A mysterious marketing agency tried to pay French and German social media influencers to spread misinformation about the Pfizer COVID-19 vaccine, reports say.

Documents shared by the French influencer Léo Grasset seen by Le Monde showed that the company, called Fazze, offered the influencer money to publish content on YouTube, Instagram, and other social media platforms.

This video would have to say that Pfizer vaccines have caused more than a thousand deaths around the world, according to the documents seen by Le Monde, a claim that is not correct.

One clause of the deal was that the sponsorship not be revealed, and that the influencers not require the name of the client represented by Fazze, Le Monde reported.

Searches into listings related to the company by Le Monde and The Wall Street Journal suggest that Fazze has ties with Russia.

An unnamed French security official told The Journal that French counterintelligence authorities are investigating the matter and suspect Russian involvement.

France's health minister Olivier Véran said on Tuesday that he didn't know whether the campaign originated in France or elsewhere, but called the tactic "lousy," "dangerous," and "irresponsible," BFMTV reported.

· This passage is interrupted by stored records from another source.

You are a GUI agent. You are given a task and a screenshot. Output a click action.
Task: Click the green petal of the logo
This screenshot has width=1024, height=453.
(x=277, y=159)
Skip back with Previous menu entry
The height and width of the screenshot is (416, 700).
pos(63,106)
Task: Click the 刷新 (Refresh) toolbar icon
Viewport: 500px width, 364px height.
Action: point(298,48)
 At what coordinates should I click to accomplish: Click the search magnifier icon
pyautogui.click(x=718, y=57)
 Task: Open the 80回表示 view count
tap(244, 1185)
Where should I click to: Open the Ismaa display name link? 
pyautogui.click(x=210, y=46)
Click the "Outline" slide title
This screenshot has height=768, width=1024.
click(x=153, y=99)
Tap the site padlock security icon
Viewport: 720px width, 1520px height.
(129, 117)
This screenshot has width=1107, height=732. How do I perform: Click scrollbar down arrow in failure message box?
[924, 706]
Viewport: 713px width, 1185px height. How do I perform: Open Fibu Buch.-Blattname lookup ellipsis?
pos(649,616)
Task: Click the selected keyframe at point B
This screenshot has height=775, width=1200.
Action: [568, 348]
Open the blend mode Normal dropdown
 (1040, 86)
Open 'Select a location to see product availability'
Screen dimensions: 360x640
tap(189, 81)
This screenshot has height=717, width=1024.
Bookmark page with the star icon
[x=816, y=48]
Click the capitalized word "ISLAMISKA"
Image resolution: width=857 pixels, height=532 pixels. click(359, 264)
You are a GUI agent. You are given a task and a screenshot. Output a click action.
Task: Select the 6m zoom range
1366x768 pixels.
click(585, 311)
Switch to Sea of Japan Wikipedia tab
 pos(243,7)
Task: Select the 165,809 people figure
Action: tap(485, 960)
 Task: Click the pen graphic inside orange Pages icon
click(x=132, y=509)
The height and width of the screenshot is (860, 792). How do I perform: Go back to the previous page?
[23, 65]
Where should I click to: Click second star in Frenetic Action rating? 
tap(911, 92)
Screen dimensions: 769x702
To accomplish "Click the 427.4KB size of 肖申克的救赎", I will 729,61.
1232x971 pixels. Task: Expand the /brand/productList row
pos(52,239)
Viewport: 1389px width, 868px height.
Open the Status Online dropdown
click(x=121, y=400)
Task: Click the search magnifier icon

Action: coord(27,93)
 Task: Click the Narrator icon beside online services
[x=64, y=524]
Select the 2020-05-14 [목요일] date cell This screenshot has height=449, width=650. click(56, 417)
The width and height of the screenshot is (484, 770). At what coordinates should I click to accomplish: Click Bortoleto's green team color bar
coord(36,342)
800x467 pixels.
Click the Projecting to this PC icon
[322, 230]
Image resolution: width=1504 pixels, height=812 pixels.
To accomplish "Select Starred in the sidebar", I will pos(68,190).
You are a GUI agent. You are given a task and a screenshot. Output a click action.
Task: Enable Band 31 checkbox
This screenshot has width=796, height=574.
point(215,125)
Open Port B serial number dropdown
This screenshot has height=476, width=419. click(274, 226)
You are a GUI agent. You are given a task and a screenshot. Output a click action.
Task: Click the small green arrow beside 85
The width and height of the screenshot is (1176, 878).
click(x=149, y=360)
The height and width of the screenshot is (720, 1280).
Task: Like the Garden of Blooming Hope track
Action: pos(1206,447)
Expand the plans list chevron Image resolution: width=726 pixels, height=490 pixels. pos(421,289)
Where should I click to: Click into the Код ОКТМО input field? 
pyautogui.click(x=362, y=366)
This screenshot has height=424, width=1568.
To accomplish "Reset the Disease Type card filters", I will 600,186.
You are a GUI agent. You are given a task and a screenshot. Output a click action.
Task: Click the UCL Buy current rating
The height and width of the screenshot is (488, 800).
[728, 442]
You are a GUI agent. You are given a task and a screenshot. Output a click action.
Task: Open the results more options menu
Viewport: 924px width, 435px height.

'Collosal budget, client who wants to stay incognito'

The campaign was reported by the French social-media influencers Léo Grasset, Sami Ouladitto, and an account named "Et ça se dit médecin" (French for "And they call themselves doctors"). They have a combined following of over 3 million people, according to BFMTV.

All three said they recceived an invitation to partner on a video to discredit Pfizer's vaccine, and warned followers to be wary of videos published on that topic, the French news site Numerama reported.

"This is weird. I received a proposal for a partnership aiming to destroy the Pfizer vaccine in a video. Collosal budget, client who wants to stay incognito and the sponsor must be hidden," Léo Grasset tweeted.

Grasset attached screenshots purporting to be emails from Fazze, which gave instructions to say that Pfizer's vaccine death rate was almost three times higher than those vaccinated by AstraZeneca, and that this was a fact ignored by mainstream media.

"Et ça se dit médecin" tweeted that they were offered 2,000 euros ($2,400).

The German influencer Mirko Drotschmann also said earlier this month that he had been contacted with a similar offer.

Fazze claimed to be based in London, but provided an address that directed to a beauty salon, Grasset tweeted on Monday.

The Journal reported that Fazze is not registered in the UK.

LinkedIn accounts of employees working for Fazze - which were deleted after details of the campaign were made public, including that of its CEO - suggest that they had been educated in Russia, Le Monde reported.

A post for a Russian employment agency also described Fazze as a subsidiary of Moscow-based marketing agency AdNow, The Journal reported.

Russia has been accused of trying to discredit western vaccines to champion its own, the Sputnik V.

Last month, an EU-backed security and foreign policy watchdog released a report warning that Russian and Chinese state-sponsored disinformation had been targeting Western-developed vaccines.